Unfortunately, I tried it and it does not change the result.
I agree with your second advise and I follow it:
I already tried to pass in the DOM node corresponding to the sub-tree to the
load operation, but I did not navigate in my object model down to the right
level:
Document d = (Document)resource;
for (MediaUnit mu: ((Document)resource).getMediaUnit()) {
for (Annotation annot: mu.getAnnotation()) {
org.apache.xerces.dom.ElementImpl dataElement =
(org.apache.xerces.dom.ElementImpl)annot.getData();
// load only the sub tree <data><rdf:RDF ...
arp.load(dataElement); // wrong!
I just add the following line:
org.w3c.dom.Node rdfNode = dataElement.getFirstChild();
And now
// load only the sub tree <rdf:RDF ...
arp.load(rdfNode); // allright!
I reach the right level and it works!
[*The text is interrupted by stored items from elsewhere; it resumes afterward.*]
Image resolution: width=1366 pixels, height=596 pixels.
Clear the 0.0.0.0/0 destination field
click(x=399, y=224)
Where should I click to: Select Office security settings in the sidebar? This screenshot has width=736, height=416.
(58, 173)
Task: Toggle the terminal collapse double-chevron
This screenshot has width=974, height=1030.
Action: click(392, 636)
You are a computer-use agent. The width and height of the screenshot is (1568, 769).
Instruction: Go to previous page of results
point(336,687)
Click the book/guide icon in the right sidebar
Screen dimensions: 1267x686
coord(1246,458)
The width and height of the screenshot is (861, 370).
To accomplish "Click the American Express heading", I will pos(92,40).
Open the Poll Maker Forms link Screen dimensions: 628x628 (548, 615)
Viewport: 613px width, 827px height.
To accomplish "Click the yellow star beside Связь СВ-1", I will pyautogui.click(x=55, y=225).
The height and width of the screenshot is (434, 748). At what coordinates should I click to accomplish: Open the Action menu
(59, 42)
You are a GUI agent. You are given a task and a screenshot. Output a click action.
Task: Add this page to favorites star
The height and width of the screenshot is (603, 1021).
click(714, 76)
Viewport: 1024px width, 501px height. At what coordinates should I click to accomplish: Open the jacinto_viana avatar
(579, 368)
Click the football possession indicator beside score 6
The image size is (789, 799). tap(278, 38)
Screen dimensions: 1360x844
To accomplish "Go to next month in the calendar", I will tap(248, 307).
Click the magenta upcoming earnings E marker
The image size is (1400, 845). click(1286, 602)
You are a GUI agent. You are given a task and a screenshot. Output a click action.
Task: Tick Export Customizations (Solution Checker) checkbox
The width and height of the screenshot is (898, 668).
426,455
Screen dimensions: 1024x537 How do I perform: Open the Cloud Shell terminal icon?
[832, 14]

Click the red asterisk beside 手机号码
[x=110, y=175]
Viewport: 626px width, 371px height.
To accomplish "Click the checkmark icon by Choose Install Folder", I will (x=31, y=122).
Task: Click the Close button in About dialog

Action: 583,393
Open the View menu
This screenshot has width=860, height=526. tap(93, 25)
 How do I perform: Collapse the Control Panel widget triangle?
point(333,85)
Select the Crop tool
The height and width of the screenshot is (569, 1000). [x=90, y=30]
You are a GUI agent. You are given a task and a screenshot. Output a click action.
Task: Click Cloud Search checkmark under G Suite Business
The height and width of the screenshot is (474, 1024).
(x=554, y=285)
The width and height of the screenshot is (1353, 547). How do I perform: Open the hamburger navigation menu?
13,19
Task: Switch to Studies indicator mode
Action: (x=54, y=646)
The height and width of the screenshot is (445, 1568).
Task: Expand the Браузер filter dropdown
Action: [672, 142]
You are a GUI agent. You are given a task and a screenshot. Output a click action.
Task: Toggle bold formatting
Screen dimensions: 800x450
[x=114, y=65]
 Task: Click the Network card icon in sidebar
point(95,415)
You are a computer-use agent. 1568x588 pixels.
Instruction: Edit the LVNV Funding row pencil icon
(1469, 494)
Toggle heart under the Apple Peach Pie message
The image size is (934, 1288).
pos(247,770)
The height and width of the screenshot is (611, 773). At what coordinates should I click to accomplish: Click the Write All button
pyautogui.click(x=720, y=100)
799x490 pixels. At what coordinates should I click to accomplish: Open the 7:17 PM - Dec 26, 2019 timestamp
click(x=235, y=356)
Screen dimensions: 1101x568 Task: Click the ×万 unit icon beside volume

I now reads the 9 triples.
Thanks
Olivier
Le mardi 13 septembre 2011 15:01:26, Damian Steer a écrit :
> On 13 Sep 2011, at 13:23, Olivier Mesnard wrote:
> > Dear Everyone,
>
> Hi Olivier,
>
> > I have some difficulties with the load() operation of class
> > com.hp.hpl.jena.rdf.arp.DOM2Model.
> > The operation seems to performs incompletely its task and I don't know
> > what is wrong with my code. perhaps I miss some options of the parser.
>
> I think there is an option for this
>
> > Here is the code:
>
> <snip>
>
> > DOM2Model arp = DOM2Model.createD2M("", _model);
> > arp.allowRelativeURIs();
>
> Try:
>
> arp.getOptions().setEmbedding(true);
>
> From the javadoc: [1]
>
> "Sets whether the XML document is only RDF, or contains RDF embedded in
> other XML. The default is non-embedded mode. Embedded mode also matches
> RDF documents that use the rdf:RDF tag at the top-level. Non-embeded mode
> matches RDF documents which omit that optional tag, and consist of a
> single rdf:Description or typed node. To find embedded RDF it is necessary
> to setEmbedding(true)."
>
> Which sounds like what you want.
>
> (As an alternative you could pass in the DOM node corresponding to the
> sub-tree you want to parse. Your issue is that you're trying to parse the
> whole thing as RDF/XML)
>
> Damian
>
> [1]
> <http://jena.sourceforge.net/javadoc/com/hp/hpl/jena/rdf/arp/ARPOptions.ht
> ml#setEmbedding(boolean)>
>
Re: side effect of com.hp.hpl.jena.rdf.arp.DOM2Model.load() is incomplete
Posted by Damian Steer <d....@bristol.ac.uk>.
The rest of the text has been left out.